Can you drink a chicken that has died of peritonitis? I don’t dare bring it up on the chicken welfare site, even spun as ‘I won’t let Catherine die in vain, so I made soup and drank her for memorial’. My mother thinks we should turn Catherine into soup and tells her so whenever they meet. It’s her hello.
Chicken soup is the headline of Ashkenazi Jewish cuisine, probably because Ashkenazi Jewish cuisine is Slav food without pork. This makes chicken soup, in the words of the almost halachically Jewish Boris Johnson, ‘the least disastrous option’. Have you ever tried to soul kiss someone to Wham! after a fish ball? In retrospect those teenage synagogue socials were designed to stop us mating. They gave us a chastity belt made of fish balls, pickled herring and gefilte fish.
Chicken soup is stock. You boil an old chicken overnight with onion for depth, tomato for colour, and carrot for sweetness. You add then kneidlach (matzah balls), kreplach (meat dumplings) or lokshen (egg noodles) depending on the technique of the grandmother you loved best. The onion fried in chicken fat must be burnt, or your ball will be tepid and insubstantial. It will fall apart. Chicken soup should be aggressive, and never delicate. Perhaps it is a metaphor for the European diaspora that has gone, and that is why we treat it like a family member we consume.

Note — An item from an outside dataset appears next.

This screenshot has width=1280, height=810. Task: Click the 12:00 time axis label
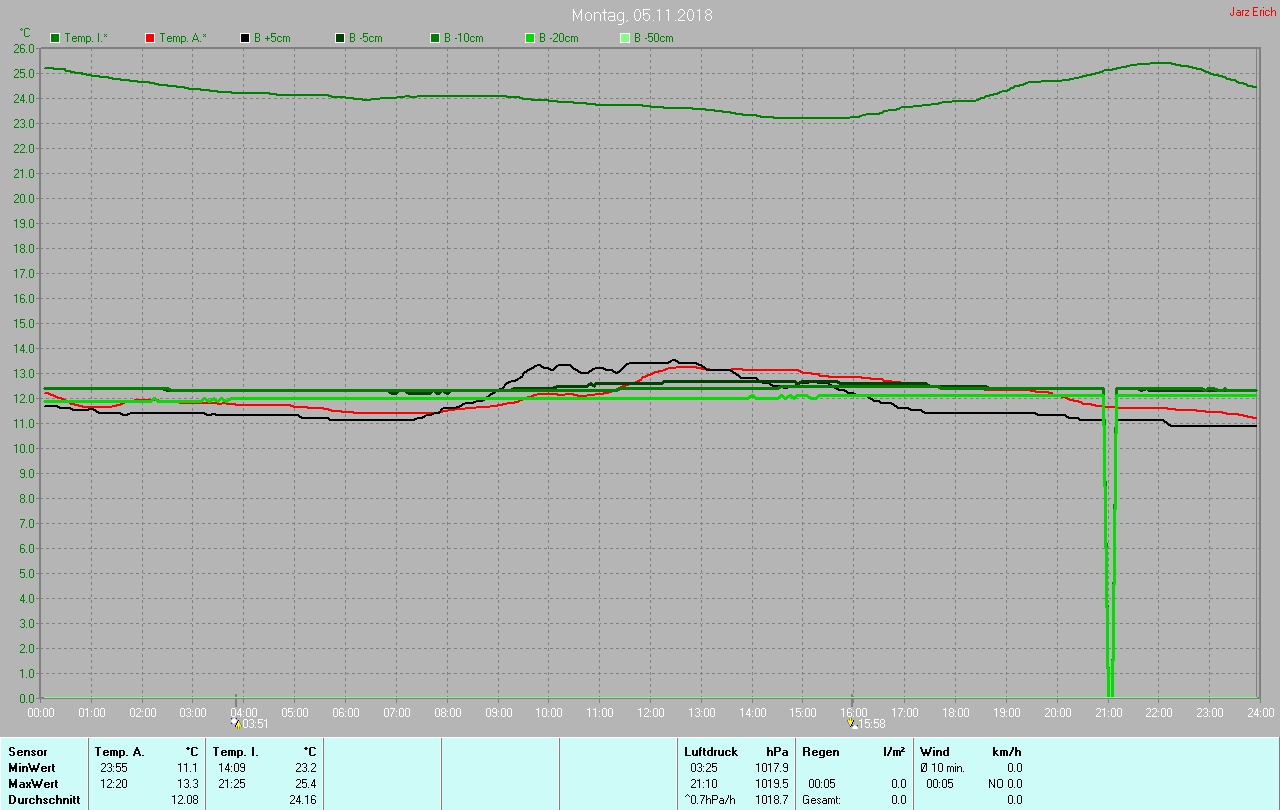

It tastes wonderful when my mother makes it: hot, deep, fierce. It is — or was —alive. I have never had even adequate chicken soup from anyone but my mother and grandmother. But — I repeat — it is stock. I wonder if it is very Jewish to imbue stock with meaning and present it like a commandment written in stone: you shall make stock and boast about it.
There is a series of self-help books named Chicken Soup for the Soul. They are so successful there is even a Chicken Soup for the Soul: It’s Christmas! But not for Catherine Chicken. I will bury her under the rhododendron bush.